References in the specification to “one aspect,” “an aspect,” “an exemplary aspect,” etc., indicate that the aspect described may include a particular feature, structure, or characteristic, but every aspect may not necessarily include the particular feature, structure, or characteristic. Moreover, such phrases are not necessarily referring to the same aspect. Further, when a particular feature, structure, or characteristic is described in connection with an aspect, it is submitted that it is within the knowledge of one skilled in the art to affect such feature, structure, or characteristic in connection with other aspects whether or not explicitly described.
The exemplary aspects described herein are provided for illustrative purposes, and are not limiting. Other exemplary aspects are possible, and modifications may be made to the exemplary aspects. Therefore, the specification is not meant to limit the disclosure. Rather, the scope of the disclosure is defined only in accordance with the following claims and their equivalents.
Aspects may be implemented in hardware (e.g., circuits), firmware, software, or any combination thereof. Aspects may also be implemented as instructions stored on a machine-readable medium, which may be read and executed by one or more processors. A machine-readable medium may include any mechanism for storing or transmitting information in a form readable by a machine (e.g., a computing device). For example, a machine-readable medium may include read only memory (ROM); random access memory (RAM); magnetic disk storage media; optical storage media; flash memory devices; electrical, optical, acoustical or other forms of propagated signals (e.g., carrier waves, infrared signals, digital signals, etc.), and others. Further, firmware, software, routines, instructions may be described herein as performing certain actions. However, it should be appreciated that such descriptions are merely for convenience and that such actions in fact results from computing devices, processors, controllers, or other devices executing the firmware, software, routines, instructions, etc. Further, any of the implementation variations may be carried out by a general purpose computer.

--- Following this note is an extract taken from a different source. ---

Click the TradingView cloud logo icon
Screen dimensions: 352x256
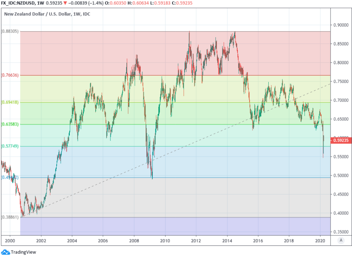[5, 252]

For the purposes of this discussion, the term “processing circuitry” or “processor circuitry” shall be understood to be circuit(s), processor(s), logic, or a combination thereof. For example, a circuit can include an analog circuit, a digital circuit, state machine logic, other structural electronic hardware, or a combination thereof. A processor can include a microprocessor, a digital signal processor (DSP), or other hardware processor. The processor can be “hard-coded” with instructions to perform corresponding function(s) according to aspects described herein. Alternatively, the processor can access an internal and/or external memory to retrieve instructions stored in the memory, which when executed by the processor, perform the corresponding function(s) associated with the processor, and/or one or more functions and/or operations related to the operation of a component having the processor included therein.

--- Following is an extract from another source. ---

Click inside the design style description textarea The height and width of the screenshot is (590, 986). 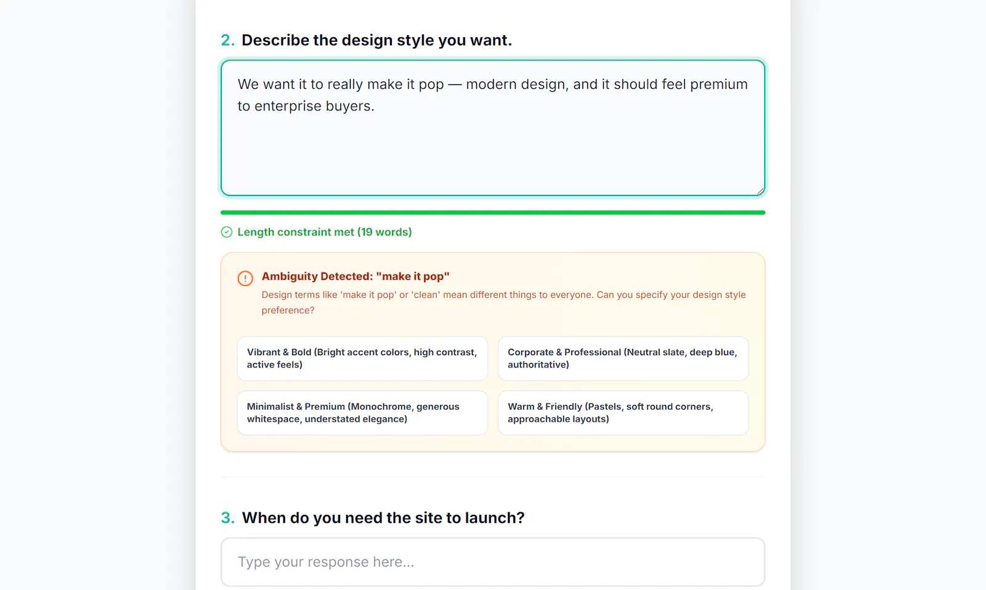click(493, 128)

In one or more of the exemplary aspects described herein, processing circuitry can include memory that stores data and/or instructions. The memory can be any well-known volatile and/or non-volatile memory, including, for example, read-only memory (ROM), random access memory (RAM), flash memory, a magnetic storage media, an optical disc, erasable programmable read only memory (EPROM), and programmable read only memory (PROM). The memory can be non-removable, removable, or a combination of both.